**Pasaje de origen**
++++++
Seguimos entre esculturas de animales, de dioses y de civiles, y entre bellísimos mosaicos procedentes de la Villa Adriana de Tívoli, ahora ya en el Gabinete de las Máscaras. En la sala de las Musas busco a mi protectora, que tantas veces se ha olvidado de mí. Allí están los bustos de Sócrates y de Platón contemplando el torso del Belvedere: sin cabeza, sin brazos, con las piernas quebradas. Se me asemeja a las figuras inacabadas de los esclavos de Miguel Ángel. ¡Bustos de Sócrates y Platón! He visto tantos suyos y de rostros tan distintos. ¿Cómo serían en realidad? ¡Nunca lo sabremos! Quizás el mundo de la digitalización nos los pueda reconstruir a través de las descripciones de sus contemporáneos. Ahora lo que hay es abundancia de rostros masculinos sin sexo. En la sala redonda, una taza de pórfido y un busto de Adriano procedente de su mausoleo en el Castillo del Santo Ángel. En la sala en forma de cruz griega están dos de los mausoleos más bellos que he visto jamás: el de santa Elena, madre de Constantino, una arqueóloga entusiasta o quién sabe si una gran creadora de ficción, y el de santa Constancia, hija del mismo Constantino.
++++++
**Material extraído**
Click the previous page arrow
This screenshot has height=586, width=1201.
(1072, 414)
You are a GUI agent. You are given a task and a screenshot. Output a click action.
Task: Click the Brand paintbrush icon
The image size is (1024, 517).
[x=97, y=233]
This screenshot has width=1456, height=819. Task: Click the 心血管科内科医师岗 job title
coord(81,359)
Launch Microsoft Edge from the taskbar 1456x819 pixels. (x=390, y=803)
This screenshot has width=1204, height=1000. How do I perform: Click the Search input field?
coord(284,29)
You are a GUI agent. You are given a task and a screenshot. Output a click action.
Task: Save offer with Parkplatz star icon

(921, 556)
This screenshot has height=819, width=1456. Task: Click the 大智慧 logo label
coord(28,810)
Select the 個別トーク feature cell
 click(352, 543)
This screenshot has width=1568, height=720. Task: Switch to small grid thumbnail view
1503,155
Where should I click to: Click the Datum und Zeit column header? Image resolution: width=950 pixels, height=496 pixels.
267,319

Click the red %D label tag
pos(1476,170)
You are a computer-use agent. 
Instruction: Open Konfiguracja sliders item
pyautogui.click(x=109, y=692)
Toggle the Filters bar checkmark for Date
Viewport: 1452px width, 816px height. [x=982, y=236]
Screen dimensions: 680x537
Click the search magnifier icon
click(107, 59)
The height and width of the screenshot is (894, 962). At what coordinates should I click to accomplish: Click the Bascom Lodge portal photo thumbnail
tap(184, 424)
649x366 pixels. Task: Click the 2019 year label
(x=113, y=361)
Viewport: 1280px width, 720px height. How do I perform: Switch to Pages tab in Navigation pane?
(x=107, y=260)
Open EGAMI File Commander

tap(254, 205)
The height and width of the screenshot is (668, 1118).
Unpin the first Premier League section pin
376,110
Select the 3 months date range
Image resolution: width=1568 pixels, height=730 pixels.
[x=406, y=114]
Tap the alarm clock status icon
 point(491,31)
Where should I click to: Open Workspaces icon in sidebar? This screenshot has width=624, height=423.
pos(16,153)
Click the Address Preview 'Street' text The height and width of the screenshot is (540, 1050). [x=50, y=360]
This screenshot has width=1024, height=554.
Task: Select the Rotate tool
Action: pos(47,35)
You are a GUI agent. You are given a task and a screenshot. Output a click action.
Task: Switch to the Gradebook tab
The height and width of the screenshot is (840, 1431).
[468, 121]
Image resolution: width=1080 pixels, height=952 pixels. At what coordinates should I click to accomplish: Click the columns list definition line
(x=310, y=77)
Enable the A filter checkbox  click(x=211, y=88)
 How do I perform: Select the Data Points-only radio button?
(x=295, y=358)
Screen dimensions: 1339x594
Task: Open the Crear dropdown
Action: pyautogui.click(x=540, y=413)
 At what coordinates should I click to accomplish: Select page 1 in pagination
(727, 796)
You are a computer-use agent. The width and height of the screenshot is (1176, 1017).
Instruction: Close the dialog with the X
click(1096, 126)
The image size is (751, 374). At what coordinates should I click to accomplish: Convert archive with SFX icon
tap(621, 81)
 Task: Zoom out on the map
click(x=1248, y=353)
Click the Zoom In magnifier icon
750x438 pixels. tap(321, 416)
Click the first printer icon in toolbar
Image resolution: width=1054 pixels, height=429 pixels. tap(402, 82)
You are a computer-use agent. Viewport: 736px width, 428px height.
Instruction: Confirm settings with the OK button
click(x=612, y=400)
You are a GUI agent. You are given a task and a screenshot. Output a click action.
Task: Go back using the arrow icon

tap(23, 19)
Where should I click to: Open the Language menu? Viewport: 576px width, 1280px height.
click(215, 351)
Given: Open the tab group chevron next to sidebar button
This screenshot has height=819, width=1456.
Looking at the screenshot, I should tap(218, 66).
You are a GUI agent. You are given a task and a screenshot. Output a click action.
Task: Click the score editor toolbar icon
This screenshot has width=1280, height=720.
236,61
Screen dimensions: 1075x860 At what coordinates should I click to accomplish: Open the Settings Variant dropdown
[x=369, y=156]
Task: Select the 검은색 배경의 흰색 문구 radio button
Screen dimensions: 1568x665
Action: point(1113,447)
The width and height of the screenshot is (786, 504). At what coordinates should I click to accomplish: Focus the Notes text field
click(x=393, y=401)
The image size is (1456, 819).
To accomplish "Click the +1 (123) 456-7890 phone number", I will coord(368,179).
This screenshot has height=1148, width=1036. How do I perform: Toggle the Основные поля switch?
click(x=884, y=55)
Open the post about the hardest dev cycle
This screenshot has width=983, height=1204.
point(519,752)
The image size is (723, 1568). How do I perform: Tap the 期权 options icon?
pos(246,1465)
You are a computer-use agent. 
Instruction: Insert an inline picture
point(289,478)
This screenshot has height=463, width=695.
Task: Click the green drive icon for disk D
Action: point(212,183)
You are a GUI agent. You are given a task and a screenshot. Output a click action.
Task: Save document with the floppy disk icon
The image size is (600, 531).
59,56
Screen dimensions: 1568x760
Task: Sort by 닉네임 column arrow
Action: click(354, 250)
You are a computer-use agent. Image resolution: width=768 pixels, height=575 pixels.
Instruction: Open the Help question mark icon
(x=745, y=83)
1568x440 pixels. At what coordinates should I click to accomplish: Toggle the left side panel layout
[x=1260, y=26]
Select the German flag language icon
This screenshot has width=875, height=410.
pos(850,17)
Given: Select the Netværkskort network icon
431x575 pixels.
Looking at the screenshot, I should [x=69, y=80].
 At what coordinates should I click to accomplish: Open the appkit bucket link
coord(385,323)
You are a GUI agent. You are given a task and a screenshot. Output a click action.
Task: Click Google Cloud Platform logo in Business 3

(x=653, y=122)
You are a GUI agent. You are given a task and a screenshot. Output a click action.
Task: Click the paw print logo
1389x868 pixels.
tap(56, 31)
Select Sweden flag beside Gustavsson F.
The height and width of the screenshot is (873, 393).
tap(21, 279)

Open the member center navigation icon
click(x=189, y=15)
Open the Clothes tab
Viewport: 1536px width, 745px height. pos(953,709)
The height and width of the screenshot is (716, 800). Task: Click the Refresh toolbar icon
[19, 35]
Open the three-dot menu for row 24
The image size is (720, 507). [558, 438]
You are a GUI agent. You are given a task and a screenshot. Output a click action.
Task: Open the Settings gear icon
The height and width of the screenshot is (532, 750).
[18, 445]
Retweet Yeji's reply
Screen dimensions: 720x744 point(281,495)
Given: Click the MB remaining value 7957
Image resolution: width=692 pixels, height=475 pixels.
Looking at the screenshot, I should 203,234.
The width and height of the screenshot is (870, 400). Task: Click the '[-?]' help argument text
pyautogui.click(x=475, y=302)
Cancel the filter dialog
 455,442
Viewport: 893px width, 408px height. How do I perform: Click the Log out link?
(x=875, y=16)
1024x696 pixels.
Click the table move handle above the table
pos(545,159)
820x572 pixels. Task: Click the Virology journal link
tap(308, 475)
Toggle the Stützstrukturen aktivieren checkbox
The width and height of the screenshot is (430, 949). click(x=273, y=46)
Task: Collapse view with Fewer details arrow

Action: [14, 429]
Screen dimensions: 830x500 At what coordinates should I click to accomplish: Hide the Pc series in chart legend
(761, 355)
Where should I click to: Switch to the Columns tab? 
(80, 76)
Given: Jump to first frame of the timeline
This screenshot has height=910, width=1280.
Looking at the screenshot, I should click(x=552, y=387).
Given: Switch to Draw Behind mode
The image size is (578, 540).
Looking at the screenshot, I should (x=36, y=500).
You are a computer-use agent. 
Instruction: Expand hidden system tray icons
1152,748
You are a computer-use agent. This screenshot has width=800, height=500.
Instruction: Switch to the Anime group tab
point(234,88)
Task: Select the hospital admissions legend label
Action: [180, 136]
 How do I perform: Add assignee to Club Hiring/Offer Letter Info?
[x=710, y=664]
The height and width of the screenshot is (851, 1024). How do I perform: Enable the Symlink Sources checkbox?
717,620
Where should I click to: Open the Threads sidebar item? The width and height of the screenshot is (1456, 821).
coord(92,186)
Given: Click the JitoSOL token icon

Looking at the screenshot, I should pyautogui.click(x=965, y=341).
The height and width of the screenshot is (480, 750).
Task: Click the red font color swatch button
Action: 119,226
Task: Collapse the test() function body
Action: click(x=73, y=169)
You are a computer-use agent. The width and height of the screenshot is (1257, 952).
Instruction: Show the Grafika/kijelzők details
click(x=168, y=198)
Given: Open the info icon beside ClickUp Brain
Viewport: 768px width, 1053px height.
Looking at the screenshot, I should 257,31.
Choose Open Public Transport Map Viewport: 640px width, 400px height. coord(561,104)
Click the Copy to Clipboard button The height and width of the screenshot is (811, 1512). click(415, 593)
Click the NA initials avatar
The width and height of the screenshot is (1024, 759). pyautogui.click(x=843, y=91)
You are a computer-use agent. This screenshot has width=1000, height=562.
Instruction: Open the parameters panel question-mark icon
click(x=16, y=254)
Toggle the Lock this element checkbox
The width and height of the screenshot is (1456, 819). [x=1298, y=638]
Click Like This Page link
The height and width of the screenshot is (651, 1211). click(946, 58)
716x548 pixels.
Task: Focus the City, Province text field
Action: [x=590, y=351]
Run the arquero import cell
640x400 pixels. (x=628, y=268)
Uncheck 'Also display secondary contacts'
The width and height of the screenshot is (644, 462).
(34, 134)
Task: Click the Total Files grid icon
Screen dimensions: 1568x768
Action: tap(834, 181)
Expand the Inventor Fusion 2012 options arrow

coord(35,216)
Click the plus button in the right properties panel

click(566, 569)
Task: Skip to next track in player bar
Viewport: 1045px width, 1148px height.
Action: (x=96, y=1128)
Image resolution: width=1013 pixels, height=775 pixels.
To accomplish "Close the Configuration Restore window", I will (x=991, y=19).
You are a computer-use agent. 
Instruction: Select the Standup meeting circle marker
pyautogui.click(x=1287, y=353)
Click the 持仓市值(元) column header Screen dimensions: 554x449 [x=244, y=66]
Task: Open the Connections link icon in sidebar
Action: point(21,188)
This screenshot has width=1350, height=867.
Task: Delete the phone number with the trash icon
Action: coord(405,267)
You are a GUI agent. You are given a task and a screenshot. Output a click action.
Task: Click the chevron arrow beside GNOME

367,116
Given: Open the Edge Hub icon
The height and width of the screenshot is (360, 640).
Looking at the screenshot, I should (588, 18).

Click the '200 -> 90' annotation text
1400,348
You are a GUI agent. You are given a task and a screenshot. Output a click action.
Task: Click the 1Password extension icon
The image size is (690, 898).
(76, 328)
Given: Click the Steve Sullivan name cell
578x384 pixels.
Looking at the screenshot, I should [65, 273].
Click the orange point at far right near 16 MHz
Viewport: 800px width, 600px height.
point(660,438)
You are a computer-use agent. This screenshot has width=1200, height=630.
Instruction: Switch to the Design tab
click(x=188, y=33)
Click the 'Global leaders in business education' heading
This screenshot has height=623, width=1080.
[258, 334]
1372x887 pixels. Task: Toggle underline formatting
++++++
**Consigna 1**
Responde según el pasaje:
(a) ¿De qué villa proceden los mosaicos que se mencionan al comienzo?
(b) ¿A qué figuras se asemeja el torso del Belvedere?
(c) ¿De quiénes son los dos mausoleos de la sala en forma de cruz griega?
**Consigna 2**
Reproduce literalmente las líneas de los registros desde la que contiene "Open the member center navigation icon" hasta la que contiene "The image size is (720, 507). [558, 438]", ambas incluidas.

**Respuesta final 1**
(a) De la Villa Adriana de Tívoli.
(b) A las figuras inacabadas de los esclavos de Miguel Ángel.
(c) De santa Elena, madre de Constantino, y de santa Constancia, hija del mismo Constantino.

**Respuesta final 2**
Open the member center navigation icon
click(x=189, y=15)
Open the Clothes tab
Viewport: 1536px width, 745px height. pos(953,709)
The height and width of the screenshot is (716, 800). Task: Click the Refresh toolbar icon
[19, 35]
Open the three-dot menu for row 24
The image size is (720, 507). [558, 438]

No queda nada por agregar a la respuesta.